(Written request) Render the material below as a Markdown table with the columns Row and Line, giving each non-blank line its own numbered row. Leave the pictures out.

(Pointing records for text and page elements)
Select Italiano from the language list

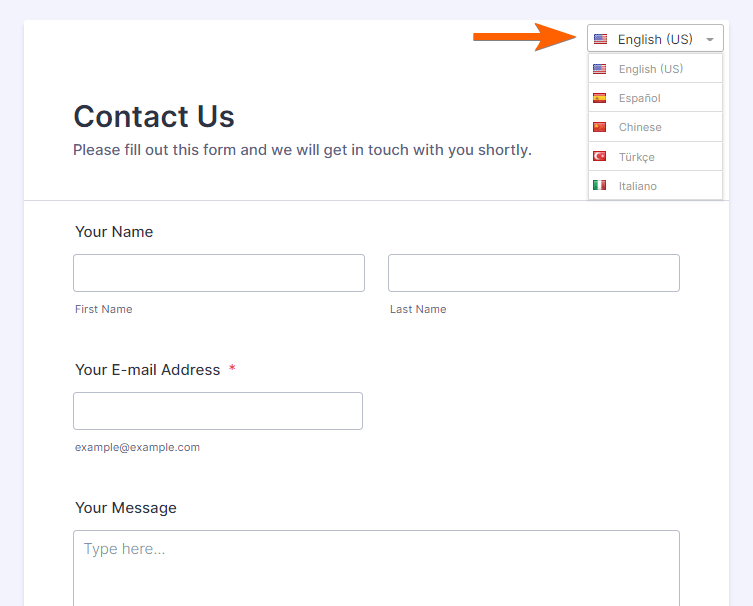(638, 186)
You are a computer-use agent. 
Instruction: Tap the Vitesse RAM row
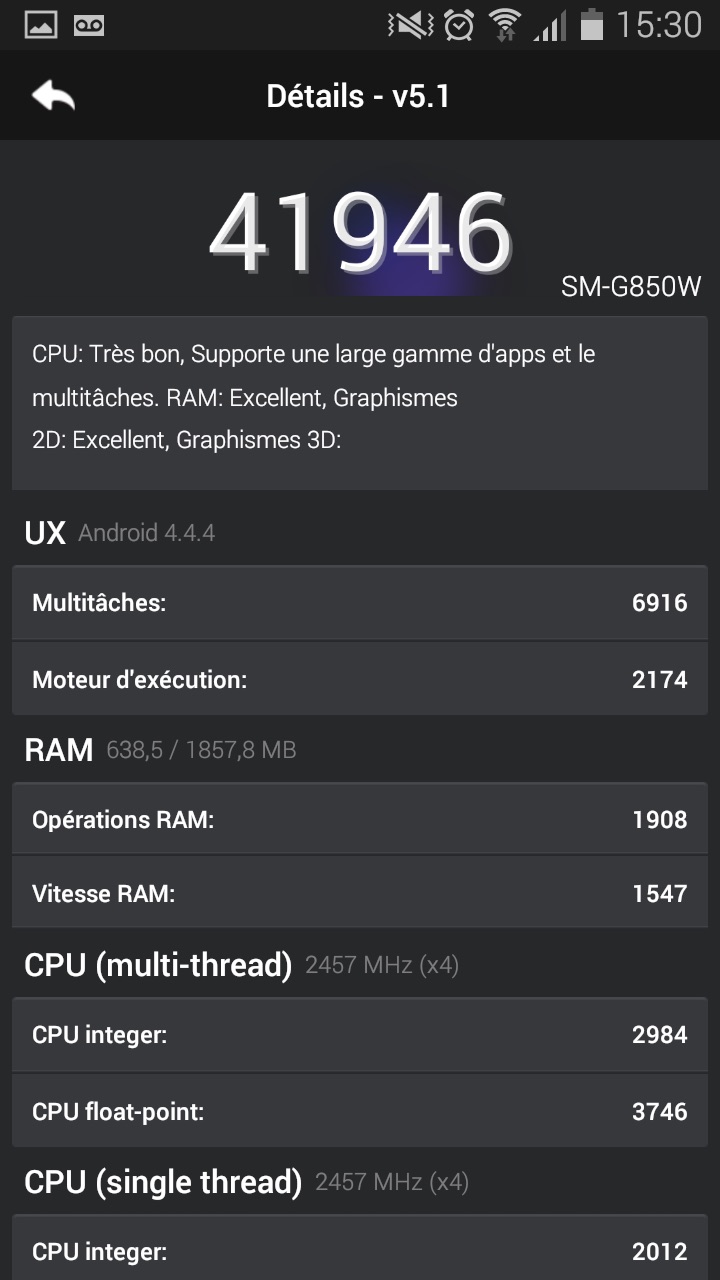(x=360, y=893)
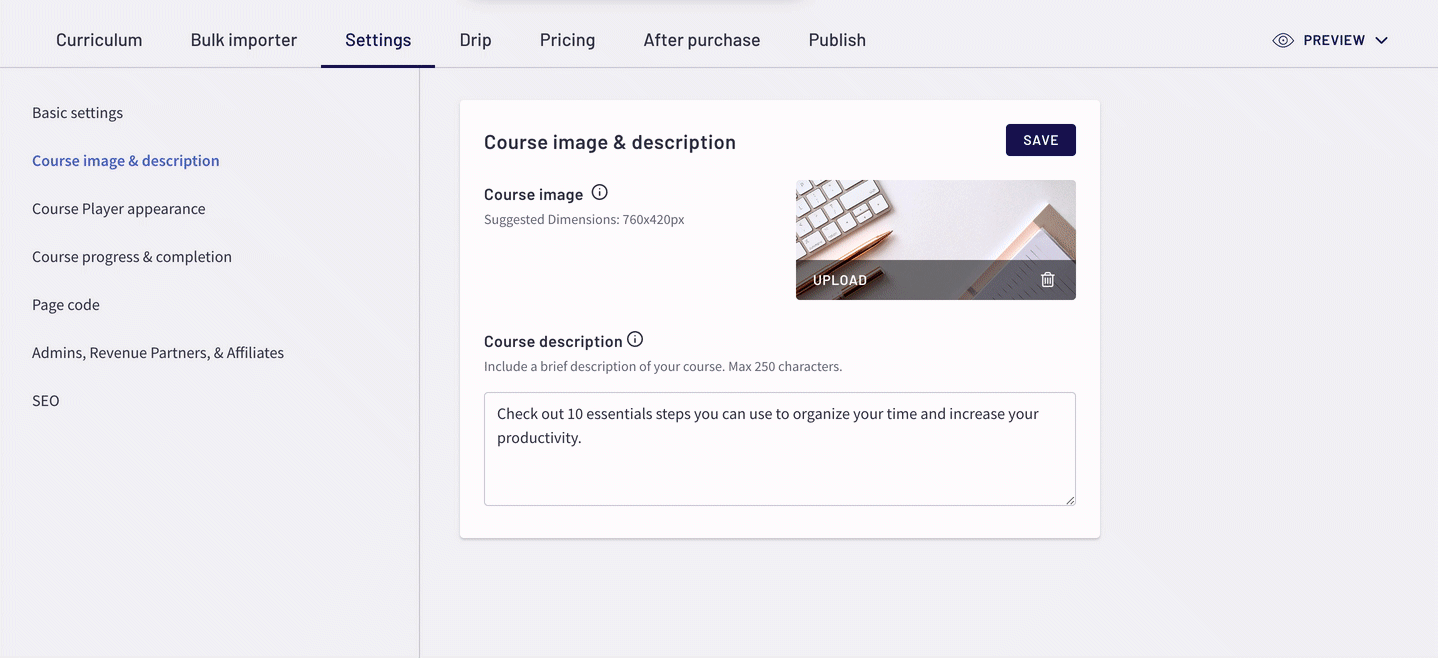Click the info icon next to Course image
The height and width of the screenshot is (658, 1438).
[x=600, y=193]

(Exercise response)
| Row | Line |
|---|---|
| 1 | Select Italiano from the language list |
| 2 | (638, 186) |
| 3 | You are a computer-use agent.  |
| 4 | Instruction: Tap the Vitesse RAM row |
| 5 | (x=360, y=893) |
| 6 | Click the info icon next to Course image |
| 7 | The height and width of the screenshot is (658, 1438). |
| 8 | [x=600, y=193] |